### Provided text ###

A great player and a great guy: Coaches, teammates reflect on Sibley’s career as HOF induction loomsBy BY MARK H. STOWERS FOR THE E-T,
There will be an IA class reunion of sorts in Pearl this weekend.
As the Mississippi Association of Independent Schools Coaches’ Association Hall of Fame inducts its 18th class, there will be another familiar Delta face – CDA and IA’s own, Mike Sibley.
The Inverness native will be the first ever basketball player inducted along with five others in a ceremony that begins with a meet and greet at 11:15 a.m. Saturday, followed by the ceremony at noon at the Clyde Muse Center, Hinds CC Rankin Campus located at 515 Country Place Parkway in Pearl. Tickets are $30 and reservations can be made online at msais.org.
The MAIS HOF is filled with Delta area coaches and players with a strong blue and white Colonel influence.
“This is a huge honor,” Sibley said. “I want to thank the MAIS for bestowing this honor upon me. I’d also like to thank my family, friends, teammates, coaches, business associates and other MAIS Hall of Fame members who have supported me throughout my life. I am the most blessed person that there has ever been for having known each of you.”
These days, Sibley lives in North Carolina with his wife Gina and two daughters.
The successful businessman put his basketball competitiveness in boardrooms from Jackson to Birmingham to Dallas and Charlotte with his Information Technology prowess.
The son of the late Jim and Charlotte Sibley burst onto the basketball scene at Central Delta Academy when he averaged more than 50 points a game and mostly for a state record, 64-point outing against IA (72-63).

### Data records ###

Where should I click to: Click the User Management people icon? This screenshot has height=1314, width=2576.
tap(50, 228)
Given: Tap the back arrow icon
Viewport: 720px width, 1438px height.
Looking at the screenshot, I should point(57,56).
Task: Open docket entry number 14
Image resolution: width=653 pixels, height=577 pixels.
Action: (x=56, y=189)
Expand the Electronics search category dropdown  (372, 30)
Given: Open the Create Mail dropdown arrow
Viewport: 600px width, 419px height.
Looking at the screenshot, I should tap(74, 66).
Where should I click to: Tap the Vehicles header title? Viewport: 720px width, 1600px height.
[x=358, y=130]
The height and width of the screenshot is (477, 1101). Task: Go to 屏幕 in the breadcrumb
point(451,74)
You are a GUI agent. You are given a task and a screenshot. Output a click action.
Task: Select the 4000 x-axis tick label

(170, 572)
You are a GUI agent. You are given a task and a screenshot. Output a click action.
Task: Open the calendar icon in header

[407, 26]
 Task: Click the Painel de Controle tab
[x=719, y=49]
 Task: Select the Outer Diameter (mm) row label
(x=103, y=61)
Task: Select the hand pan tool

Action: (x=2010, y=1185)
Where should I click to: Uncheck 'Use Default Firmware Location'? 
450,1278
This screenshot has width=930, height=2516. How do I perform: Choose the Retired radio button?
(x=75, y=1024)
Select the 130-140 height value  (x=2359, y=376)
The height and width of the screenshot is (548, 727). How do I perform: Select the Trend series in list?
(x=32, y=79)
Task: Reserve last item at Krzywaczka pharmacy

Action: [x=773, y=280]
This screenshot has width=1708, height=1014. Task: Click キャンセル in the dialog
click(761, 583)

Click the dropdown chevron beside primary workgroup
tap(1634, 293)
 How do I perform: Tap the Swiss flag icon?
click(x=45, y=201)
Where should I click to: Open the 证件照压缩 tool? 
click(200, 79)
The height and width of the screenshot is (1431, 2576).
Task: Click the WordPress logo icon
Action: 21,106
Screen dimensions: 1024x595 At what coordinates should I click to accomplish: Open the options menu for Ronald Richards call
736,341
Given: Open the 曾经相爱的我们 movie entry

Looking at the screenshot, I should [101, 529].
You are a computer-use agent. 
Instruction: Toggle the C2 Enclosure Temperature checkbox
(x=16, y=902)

###

▸ **Short exercise**
From the article on Mike Sibley's Hall of Fame induction, extract the stretch from "The successful businessman" through "against IA (72-63).".

▸ **Task response**
The successful businessman put his basketball competitiveness in boardrooms from Jackson to Birmingham to Dallas and Charlotte with his Information Technology prowess.
The son of the late Jim and Charlotte Sibley burst onto the basketball scene at Central Delta Academy when he averaged more than 50 points a game and mostly for a state record, 64-point outing against IA (72-63).